Troisième hypothèse : la création mortifère. Selon cette hypothèse, la planète serait effectivement la terre creuse de Minerve mais le cerveau ne serait plus celui d’Hamilton mais de Talbot, le fondateur de la colonie minervienne. Dès sa fondation, pensant que l’humanité est victime d’un châtiment et qu’elle doit expier, le rigoriste Talbot impose une discipline et un ordre austère conformes à ses idées religieuses, qui réactivent les vieilles lunes de la pénitence chrétienne. Concevant l’existence sur le mode de l’expiation, Talbot impose à Minerve une vie souterraine doublée d’une mentalité de taupe, amenant à un repli frileux au sein d’un monde gelé. La superposition du cerveau et de la planète donnée à voir sur la couverture illustrerait ainsi la société et le monde (froids, creux et stériles) produits par le cerveau rigoriste et ascétique de Talbot.
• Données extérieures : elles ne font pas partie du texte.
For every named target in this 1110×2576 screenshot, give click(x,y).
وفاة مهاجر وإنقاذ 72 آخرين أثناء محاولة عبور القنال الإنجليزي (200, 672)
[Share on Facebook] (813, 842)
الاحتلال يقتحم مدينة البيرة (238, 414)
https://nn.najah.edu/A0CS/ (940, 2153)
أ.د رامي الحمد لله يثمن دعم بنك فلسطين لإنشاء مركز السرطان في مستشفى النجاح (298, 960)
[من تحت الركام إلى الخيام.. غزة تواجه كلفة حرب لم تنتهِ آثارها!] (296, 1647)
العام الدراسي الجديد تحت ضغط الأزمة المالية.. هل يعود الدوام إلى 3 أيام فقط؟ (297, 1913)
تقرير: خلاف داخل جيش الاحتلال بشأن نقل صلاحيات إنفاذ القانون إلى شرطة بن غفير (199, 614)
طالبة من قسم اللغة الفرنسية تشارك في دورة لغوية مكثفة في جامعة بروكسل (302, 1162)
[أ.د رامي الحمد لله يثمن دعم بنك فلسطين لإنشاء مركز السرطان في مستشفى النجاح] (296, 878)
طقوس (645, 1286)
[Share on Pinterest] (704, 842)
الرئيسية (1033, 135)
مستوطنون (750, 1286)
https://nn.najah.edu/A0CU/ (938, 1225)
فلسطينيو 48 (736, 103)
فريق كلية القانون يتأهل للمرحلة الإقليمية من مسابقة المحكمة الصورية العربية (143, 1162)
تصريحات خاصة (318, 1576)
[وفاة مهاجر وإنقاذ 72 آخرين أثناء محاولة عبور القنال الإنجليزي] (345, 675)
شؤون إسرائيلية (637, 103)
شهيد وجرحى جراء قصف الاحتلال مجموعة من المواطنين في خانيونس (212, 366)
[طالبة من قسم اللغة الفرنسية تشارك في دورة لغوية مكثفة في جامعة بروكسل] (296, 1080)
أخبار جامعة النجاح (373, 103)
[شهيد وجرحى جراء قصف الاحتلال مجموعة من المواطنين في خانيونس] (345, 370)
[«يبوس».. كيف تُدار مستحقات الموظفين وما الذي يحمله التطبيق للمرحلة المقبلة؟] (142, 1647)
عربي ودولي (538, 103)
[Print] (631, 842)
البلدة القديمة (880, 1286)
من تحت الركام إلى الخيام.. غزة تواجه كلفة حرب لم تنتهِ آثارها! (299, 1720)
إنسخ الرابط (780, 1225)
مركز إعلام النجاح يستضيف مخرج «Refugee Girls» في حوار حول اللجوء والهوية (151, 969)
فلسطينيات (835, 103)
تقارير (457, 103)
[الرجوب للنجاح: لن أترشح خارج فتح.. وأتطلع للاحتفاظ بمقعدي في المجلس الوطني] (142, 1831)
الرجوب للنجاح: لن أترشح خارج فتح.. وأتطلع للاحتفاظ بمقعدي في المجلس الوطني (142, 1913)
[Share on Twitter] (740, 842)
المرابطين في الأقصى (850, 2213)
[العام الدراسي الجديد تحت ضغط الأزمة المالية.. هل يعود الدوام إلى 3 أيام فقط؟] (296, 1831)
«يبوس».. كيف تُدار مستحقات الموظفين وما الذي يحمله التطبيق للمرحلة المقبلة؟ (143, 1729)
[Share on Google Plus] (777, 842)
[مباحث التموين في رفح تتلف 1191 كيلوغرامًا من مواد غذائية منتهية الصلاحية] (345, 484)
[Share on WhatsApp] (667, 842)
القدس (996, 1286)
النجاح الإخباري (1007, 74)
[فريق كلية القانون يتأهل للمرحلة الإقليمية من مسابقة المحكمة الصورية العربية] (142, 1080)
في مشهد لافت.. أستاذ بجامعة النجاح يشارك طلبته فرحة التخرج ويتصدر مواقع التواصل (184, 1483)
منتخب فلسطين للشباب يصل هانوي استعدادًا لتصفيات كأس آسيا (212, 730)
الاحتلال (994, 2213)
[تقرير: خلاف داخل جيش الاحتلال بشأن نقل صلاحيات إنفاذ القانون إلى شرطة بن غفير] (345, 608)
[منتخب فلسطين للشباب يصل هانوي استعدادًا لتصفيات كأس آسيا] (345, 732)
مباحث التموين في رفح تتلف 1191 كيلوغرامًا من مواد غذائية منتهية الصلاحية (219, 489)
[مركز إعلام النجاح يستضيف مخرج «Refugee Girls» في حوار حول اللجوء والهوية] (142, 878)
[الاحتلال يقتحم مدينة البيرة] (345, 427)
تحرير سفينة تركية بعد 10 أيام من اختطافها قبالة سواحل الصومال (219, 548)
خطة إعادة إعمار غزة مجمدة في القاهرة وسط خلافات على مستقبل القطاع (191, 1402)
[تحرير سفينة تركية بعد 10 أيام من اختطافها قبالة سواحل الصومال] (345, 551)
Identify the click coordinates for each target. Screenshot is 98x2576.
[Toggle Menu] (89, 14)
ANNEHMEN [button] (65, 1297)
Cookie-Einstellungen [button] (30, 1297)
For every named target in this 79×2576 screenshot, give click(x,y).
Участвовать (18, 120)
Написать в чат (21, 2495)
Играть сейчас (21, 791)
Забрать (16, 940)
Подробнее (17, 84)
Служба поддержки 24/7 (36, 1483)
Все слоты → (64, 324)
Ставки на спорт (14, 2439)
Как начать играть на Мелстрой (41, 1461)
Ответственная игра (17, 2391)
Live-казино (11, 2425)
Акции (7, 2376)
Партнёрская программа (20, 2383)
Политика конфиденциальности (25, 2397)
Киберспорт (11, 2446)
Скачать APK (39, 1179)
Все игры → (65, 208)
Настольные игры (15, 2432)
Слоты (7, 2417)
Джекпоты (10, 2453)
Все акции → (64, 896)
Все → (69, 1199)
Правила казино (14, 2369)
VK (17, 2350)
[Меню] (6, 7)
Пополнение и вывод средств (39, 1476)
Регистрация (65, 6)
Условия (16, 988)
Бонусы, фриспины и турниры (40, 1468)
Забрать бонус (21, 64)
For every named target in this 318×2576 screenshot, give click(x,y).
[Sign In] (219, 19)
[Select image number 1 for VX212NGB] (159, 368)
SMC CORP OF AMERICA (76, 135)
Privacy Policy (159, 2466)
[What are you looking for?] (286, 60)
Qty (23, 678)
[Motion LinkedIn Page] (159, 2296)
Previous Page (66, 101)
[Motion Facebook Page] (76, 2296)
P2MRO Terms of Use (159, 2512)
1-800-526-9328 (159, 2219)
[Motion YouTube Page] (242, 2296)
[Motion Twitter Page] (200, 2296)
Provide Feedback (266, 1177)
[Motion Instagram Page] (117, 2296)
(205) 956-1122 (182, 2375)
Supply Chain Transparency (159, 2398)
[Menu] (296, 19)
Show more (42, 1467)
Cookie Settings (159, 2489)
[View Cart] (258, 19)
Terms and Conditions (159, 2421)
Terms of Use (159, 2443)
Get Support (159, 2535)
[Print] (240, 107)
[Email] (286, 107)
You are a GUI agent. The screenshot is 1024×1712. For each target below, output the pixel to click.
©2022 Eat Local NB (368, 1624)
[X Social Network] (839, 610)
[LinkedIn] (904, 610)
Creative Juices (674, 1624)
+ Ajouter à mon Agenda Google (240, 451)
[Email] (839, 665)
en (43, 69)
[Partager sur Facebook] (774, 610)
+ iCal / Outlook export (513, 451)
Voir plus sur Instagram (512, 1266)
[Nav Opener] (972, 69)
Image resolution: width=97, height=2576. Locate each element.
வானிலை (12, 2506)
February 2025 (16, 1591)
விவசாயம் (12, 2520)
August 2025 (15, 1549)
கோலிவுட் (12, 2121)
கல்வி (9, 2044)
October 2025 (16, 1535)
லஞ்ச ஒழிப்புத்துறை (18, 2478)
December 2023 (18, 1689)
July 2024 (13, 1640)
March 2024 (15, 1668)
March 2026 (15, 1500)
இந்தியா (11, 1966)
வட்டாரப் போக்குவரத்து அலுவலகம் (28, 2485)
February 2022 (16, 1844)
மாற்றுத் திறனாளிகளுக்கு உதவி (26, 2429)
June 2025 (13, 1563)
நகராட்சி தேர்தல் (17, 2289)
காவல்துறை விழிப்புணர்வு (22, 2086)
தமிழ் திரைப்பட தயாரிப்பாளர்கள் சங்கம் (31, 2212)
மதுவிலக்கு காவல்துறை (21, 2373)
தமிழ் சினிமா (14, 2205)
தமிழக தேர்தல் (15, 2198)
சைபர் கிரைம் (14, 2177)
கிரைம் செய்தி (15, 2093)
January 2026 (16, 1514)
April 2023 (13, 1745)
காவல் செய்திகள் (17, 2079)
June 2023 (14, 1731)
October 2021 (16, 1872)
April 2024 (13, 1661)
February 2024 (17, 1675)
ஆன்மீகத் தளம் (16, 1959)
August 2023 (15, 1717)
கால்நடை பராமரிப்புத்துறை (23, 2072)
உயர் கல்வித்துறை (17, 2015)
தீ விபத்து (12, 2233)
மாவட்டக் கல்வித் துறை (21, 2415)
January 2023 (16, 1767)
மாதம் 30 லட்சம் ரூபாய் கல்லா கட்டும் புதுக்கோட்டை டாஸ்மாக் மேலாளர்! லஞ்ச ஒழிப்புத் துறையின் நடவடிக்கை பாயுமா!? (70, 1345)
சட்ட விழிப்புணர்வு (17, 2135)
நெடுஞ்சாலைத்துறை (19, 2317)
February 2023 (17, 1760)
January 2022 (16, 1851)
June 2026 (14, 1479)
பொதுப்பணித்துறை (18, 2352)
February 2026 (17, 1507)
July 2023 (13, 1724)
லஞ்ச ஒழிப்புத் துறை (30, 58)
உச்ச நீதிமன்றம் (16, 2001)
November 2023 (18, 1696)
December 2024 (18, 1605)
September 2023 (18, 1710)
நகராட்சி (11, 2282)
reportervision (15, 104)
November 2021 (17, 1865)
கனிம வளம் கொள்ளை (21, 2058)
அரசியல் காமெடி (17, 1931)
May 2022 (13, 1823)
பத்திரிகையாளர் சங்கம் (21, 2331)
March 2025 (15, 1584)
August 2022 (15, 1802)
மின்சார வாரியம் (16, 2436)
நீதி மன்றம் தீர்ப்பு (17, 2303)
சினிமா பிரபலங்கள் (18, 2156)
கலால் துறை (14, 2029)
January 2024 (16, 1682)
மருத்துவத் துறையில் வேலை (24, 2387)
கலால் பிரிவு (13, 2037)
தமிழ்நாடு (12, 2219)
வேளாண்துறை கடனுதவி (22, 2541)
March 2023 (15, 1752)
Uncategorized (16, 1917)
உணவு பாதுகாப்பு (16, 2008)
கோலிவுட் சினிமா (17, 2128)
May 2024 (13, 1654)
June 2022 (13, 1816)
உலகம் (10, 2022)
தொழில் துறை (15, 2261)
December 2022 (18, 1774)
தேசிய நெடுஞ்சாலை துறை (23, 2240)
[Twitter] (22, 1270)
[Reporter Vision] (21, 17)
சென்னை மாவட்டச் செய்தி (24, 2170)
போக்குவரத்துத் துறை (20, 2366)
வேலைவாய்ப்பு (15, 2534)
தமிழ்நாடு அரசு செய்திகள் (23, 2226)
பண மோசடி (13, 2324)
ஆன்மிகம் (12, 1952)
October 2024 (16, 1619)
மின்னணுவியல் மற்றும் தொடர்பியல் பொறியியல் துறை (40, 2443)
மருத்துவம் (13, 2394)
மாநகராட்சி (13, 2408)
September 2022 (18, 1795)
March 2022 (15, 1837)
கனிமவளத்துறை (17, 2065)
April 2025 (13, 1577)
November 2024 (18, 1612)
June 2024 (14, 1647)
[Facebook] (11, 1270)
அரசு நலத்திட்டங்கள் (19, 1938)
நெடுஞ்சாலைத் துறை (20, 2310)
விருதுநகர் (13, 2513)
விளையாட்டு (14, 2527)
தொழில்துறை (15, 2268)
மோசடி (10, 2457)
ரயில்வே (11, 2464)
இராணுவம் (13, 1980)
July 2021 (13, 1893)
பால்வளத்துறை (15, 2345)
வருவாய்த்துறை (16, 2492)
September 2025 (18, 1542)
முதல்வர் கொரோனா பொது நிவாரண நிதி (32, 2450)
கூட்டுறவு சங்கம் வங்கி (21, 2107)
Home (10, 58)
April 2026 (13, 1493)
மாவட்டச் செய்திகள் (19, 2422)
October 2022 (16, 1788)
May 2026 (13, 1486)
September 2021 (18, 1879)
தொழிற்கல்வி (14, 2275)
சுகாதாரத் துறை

Et leur entrelacement indiquerait comment le monde de Minerve est resté tel quel, stérile et statique, même 3 000 ans après la disparition de son fondateur, sous l’emprise mortifère du cerveau de Talbot… dont la pensée (symbolisée par le cerveau) paraît bien plus vivante et active que le monde qu’il a forgé…
 
À travers ces trois lectures possibles d’une illustration de couverture, nous voyons combien un petit dessin fort simple, un petit microcosme, peut receler une pluralité de directions ou d’interprétations que l’œuvre écrite pourra confirmer, infirmer ou creuser. Plus intéressant encore, il est à noter que ces trois lectures (la greffe monstrueuse, le parasite suceur ou la création stérile) s’avèrent contradictoires et peuvent orienter le sens de l’ouvrage vers trois directions différentes, toutes explorées par le roman. Bref, en creusant un peu le sens d’une illustration apparemment simple, nous voyons combien celle-ci épouse en réalité la complexité de l’œuvre à venir, en annonçant ses principaux enjeux sans occulter leur nature contradictoire.